#### [Aim of the exercise]
Of all the lines in this material, how many have the word "should"? Give only the number.
Information provided: Begin
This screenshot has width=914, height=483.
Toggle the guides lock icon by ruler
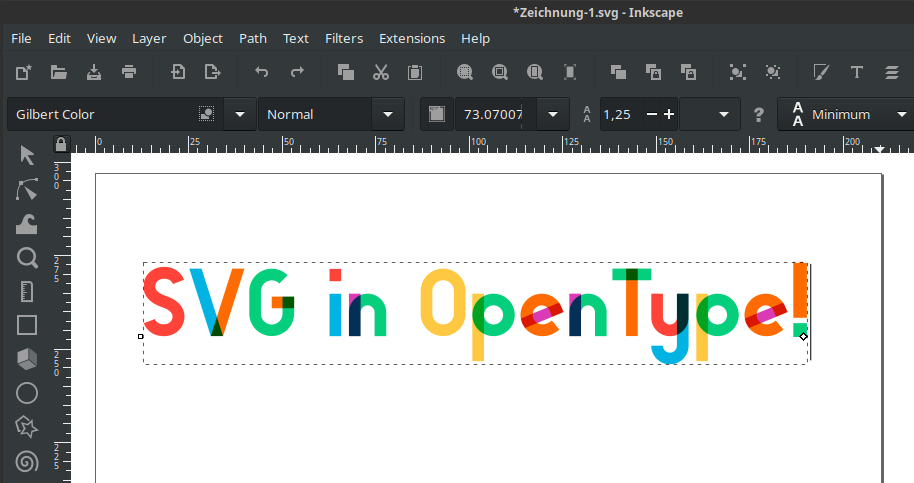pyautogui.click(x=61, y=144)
Information provided: End
Information provided: Begin
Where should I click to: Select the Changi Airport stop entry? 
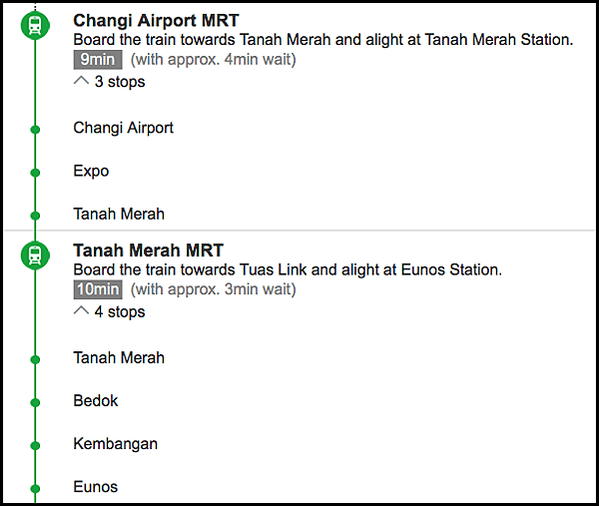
Information provided: End
Information provided: Begin
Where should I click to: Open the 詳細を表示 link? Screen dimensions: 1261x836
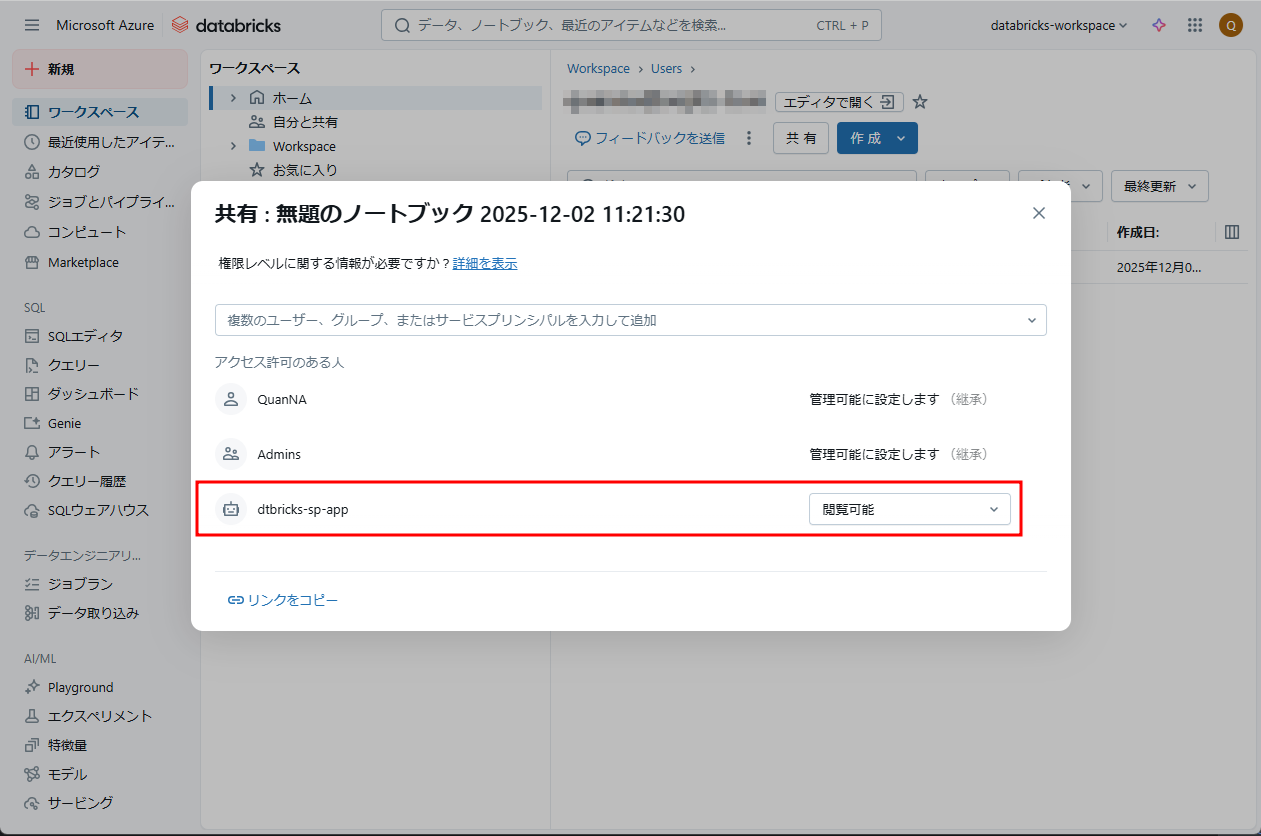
Information provided: End
#### [Written answer]
2